▸ **Prompt**:
Identify every line in the rows below that contains the string "width", and copy each of those lines verbatim.

▸ **Data section**:

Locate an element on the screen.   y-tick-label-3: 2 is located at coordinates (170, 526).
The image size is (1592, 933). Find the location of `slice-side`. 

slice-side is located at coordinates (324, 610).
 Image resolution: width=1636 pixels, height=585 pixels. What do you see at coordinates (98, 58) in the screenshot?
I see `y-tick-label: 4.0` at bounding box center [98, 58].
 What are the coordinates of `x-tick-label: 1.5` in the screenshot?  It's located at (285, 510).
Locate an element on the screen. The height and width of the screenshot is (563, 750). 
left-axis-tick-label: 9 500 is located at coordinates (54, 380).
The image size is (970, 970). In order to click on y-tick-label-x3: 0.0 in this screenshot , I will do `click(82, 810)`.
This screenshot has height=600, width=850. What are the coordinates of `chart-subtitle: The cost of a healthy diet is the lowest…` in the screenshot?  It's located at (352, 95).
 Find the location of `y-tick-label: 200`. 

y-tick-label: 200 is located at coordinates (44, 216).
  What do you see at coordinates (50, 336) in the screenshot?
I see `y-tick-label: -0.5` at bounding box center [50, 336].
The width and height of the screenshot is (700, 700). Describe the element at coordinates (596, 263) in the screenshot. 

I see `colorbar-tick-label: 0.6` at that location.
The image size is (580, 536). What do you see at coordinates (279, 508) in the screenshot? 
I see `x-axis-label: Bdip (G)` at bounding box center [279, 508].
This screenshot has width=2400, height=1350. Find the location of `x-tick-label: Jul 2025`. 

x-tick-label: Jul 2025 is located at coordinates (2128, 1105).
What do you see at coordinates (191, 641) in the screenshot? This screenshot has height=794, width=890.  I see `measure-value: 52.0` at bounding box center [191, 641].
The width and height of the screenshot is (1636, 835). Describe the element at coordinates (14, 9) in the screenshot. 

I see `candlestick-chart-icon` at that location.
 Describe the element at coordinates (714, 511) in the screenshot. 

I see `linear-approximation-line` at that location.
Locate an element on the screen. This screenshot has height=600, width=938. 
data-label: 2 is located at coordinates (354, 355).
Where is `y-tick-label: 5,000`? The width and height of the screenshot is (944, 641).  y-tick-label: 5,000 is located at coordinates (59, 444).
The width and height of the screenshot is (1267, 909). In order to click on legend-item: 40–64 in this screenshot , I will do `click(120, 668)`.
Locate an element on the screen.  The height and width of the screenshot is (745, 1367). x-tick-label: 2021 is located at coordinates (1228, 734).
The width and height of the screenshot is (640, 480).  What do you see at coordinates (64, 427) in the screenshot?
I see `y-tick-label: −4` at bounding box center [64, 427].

▸ **Response**:
 Image resolution: width=1636 pixels, height=585 pixels. What do you see at coordinates (98, 58) in the screenshot?
Locate an element on the screen. The height and width of the screenshot is (563, 750). 
This screenshot has height=600, width=850. What are the coordinates of `chart-subtitle: The cost of a healthy diet is the lowest…` in the screenshot?  It's located at (352, 95).
The width and height of the screenshot is (700, 700). Describe the element at coordinates (596, 263) in the screenshot. 
This screenshot has width=2400, height=1350. Find the location of `x-tick-label: Jul 2025`. 
What do you see at coordinates (191, 641) in the screenshot? This screenshot has height=794, width=890.  I see `measure-value: 52.0` at bounding box center [191, 641].
The width and height of the screenshot is (1636, 835). Describe the element at coordinates (14, 9) in the screenshot. 
Locate an element on the screen. This screenshot has height=600, width=938. 
Where is `y-tick-label: 5,000`? The width and height of the screenshot is (944, 641).  y-tick-label: 5,000 is located at coordinates (59, 444).
The width and height of the screenshot is (1267, 909). In order to click on legend-item: 40–64 in this screenshot , I will do `click(120, 668)`.
Locate an element on the screen.  The height and width of the screenshot is (745, 1367). x-tick-label: 2021 is located at coordinates (1228, 734).
The width and height of the screenshot is (640, 480).  What do you see at coordinates (64, 427) in the screenshot?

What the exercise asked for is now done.